Task prompt ▸
Please turn the entries below into a Markdown table with two columns, Index for the row number and Text for the line, skipping any blank lines. Leave out the pictures.

Records for the exercise ▸
========================================

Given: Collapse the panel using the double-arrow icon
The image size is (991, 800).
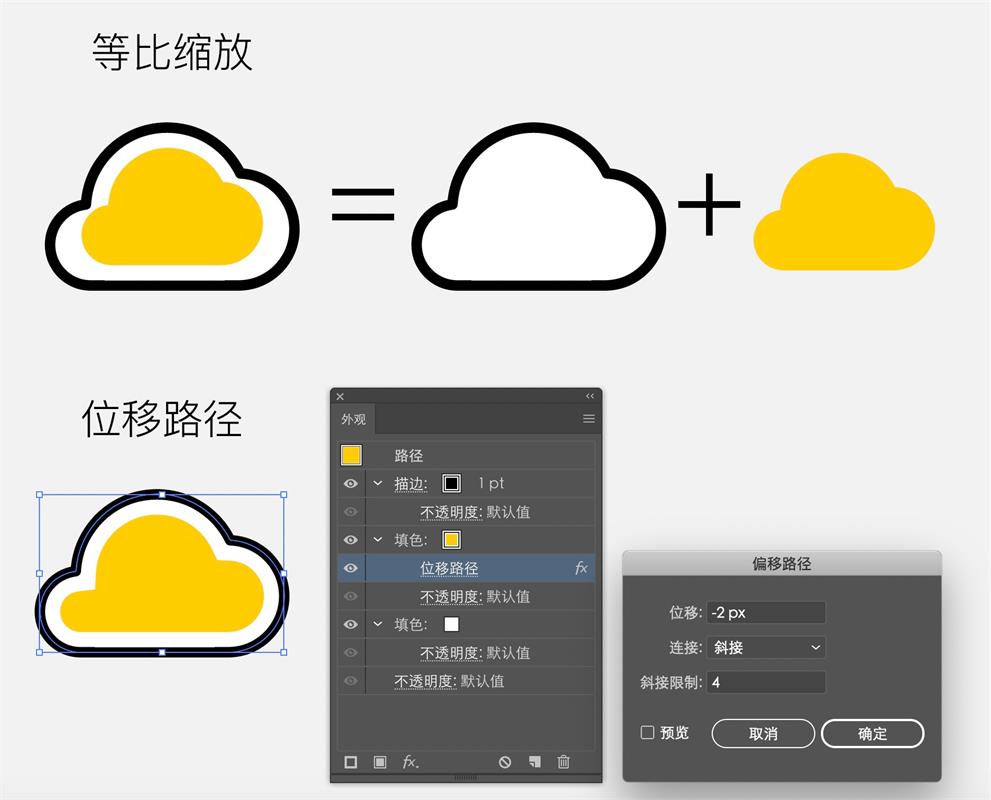Looking at the screenshot, I should pyautogui.click(x=588, y=396).
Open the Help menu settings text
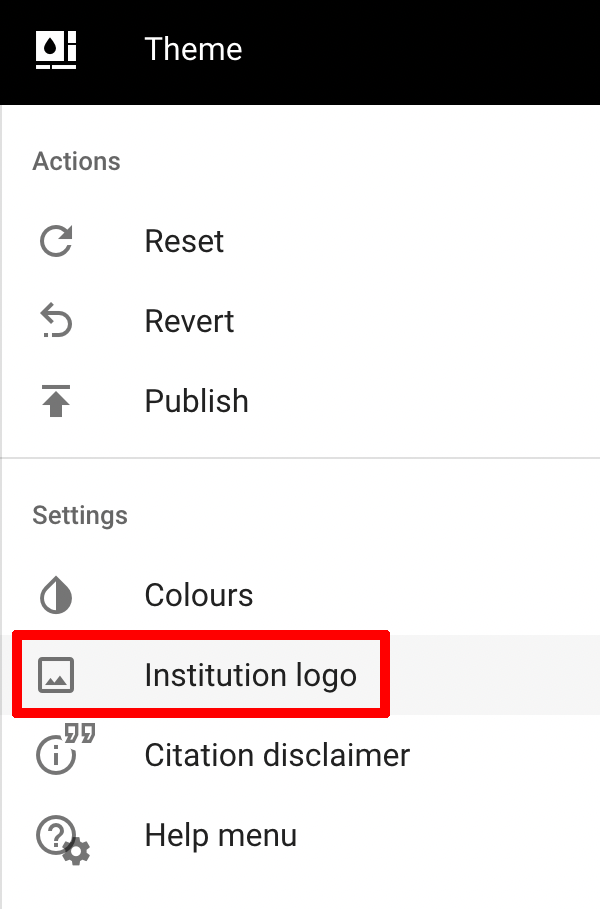600x909 pixels. point(220,835)
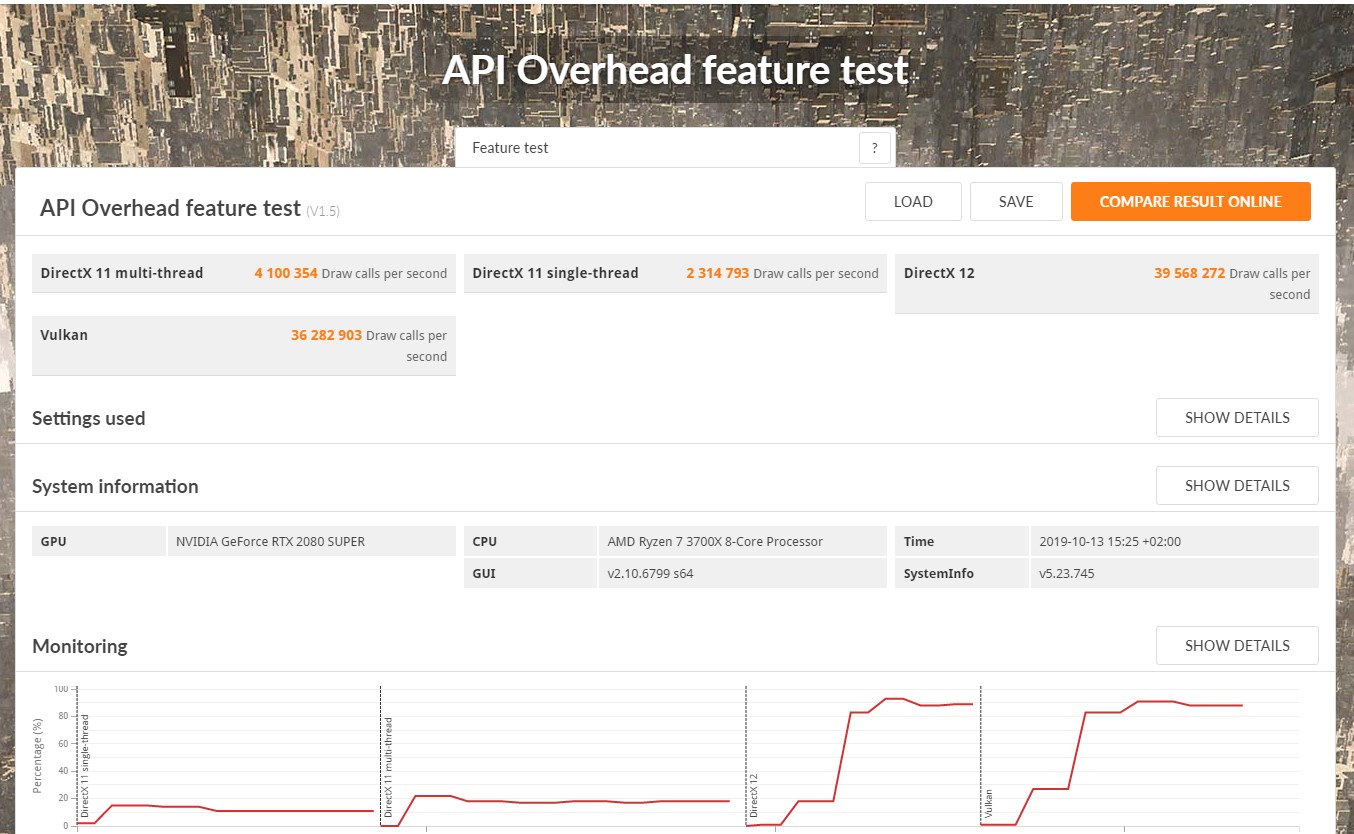The height and width of the screenshot is (834, 1354).
Task: Click the Vulkan draw calls score
Action: [326, 336]
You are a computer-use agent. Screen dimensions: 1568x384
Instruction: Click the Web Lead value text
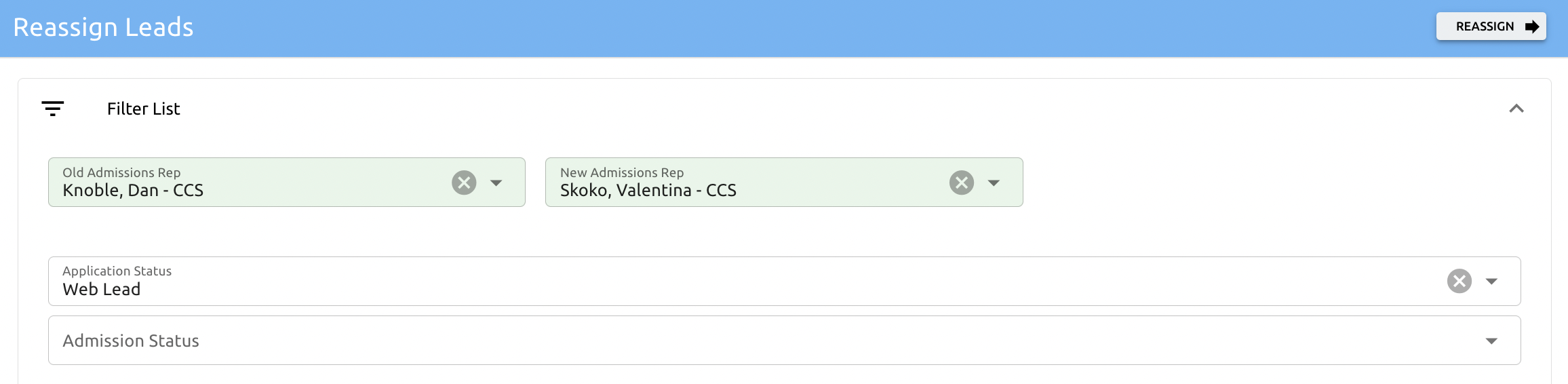[102, 290]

========================================

Answer to the problem ▸
| Index | Text |
|---|---|
| 1 | Given: Collapse the panel using the double-arrow icon |
| 2 | The image size is (991, 800). |
| 3 | Looking at the screenshot, I should pyautogui.click(x=588, y=396). |
| 4 | Open the Help menu settings text |
| 5 | 600x909 pixels. point(220,835) |
| 6 | The height and width of the screenshot is (834, 1354). |
| 7 | Task: Click the Vulkan draw calls score |
| 8 | Action: [326, 336] |
| 9 | You are a computer-use agent. Screen dimensions: 1568x384 |
| 10 | Instruction: Click the Web Lead value text |
| 11 | [102, 290] |